20世紀の日本のマス・コミュニケーションについて研究
マス・コミュニケーションと聞くと、テレビやラジオ、新聞や雑誌などの媒体を思い浮かべる人がほとんどだろう。山本ゼミでは、こうした新聞を中心とした活字メディア、ラジオ、テレビ、さらには最近のニューメディアなどについて研究を行っている。特に、日露戦争から大正デモクラシー、ファシズム期、占領期、戦後期に分けてマス・コミュニケーションの歴史を振り返り、さらにポスターや紙芝居などのミニ・メディアも視野に入れて、各時期のメディアの構造や機能について学ぶ。そして、これらの知識を基礎として、日本の内外でのプロパガンダやインテリジェンスの問題を取り上げ、各時期の事例を挙げてメディアとの関連について研究する。

国際的謀略家の養成をめざす!?
マス・メディアは、20世紀以降、政治・経済の面で大きなウエイトを占めてきた。これは21世紀になっても変わらないが、20世紀を中心としたマス・メディアの動きを知ることが、現代ならびに将来への展望に役立つのである。そして、活字メディアとニューメディアとの相互共存をめざしていくのである。山本教授は、マーケティングやジャーナリズムなどの知識だけでなく、プロパガンダやインテリジェンスなどの最近の研究成果も学生に提供している。例えば、第二次世界大戦やアフガン戦争などにおいて、アメリカが敵を混乱させるために行った宣伝活動や謀略放送などの経過をたどり、謀略とメディアとの関係について探っていくのである。「国際的に活動する謀略家や戦略家を養成できるかもしれません」と山本教授は語る。

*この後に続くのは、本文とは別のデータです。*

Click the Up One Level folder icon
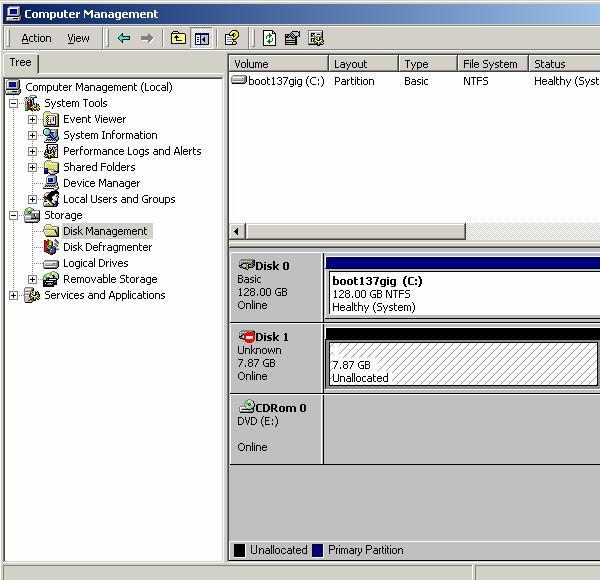This screenshot has height=580, width=600. [178, 38]
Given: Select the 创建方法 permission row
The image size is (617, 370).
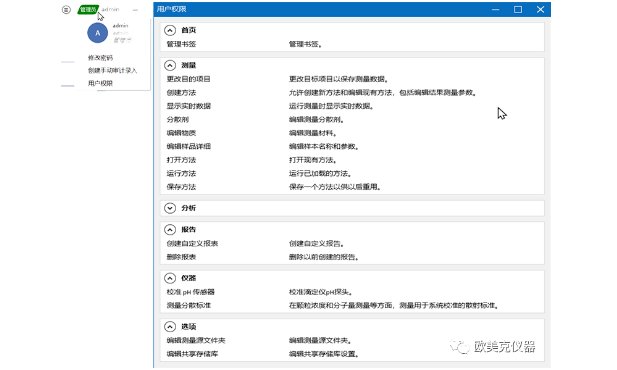Looking at the screenshot, I should [352, 93].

本の出版の他、雑誌編集やデータベースの製作も手がける
山本教授の最近の研究成果は授業やゼミでも取り上げられているが、教授は毎年、授業で話したことや研究内容を本にして出版している。第二次世界大戦中、ラジオを使って行われた日米の謀略の話が書かれている『ブラック・プロパガンダ』もその一つ。このほか、教授が代表をつとめる「20世紀メディア研究所」では、第二次世界大戦中や敗戦後の占領期に、アメリカが日本に対して行った諜報活動の実態などを紹介した雑誌『インテリジェンス』を創刊した。また、連合国軍による日本の占領時代に連合国軍総司令部によって厳しく検閲されていた当時の出版物のうち、特に雑誌の全目次をデータベース化する作業に5年計画で巨額の科学研究費を受けて取り組んでいる。第1年度はCD-ROMを製作したが、今後はインターネットで検索できる方向に進めている。

 

高校生にも読みやすい教授の著書を選んでもらった。左から『マスコミは人を裁けるか』(ポプラ社、1991年)、『ブラック・プロパガンダ―謀略のラジオ』(岩波書店、2002年)、『日本兵捕虜は何をしゃべったか』(文春新書、2001年)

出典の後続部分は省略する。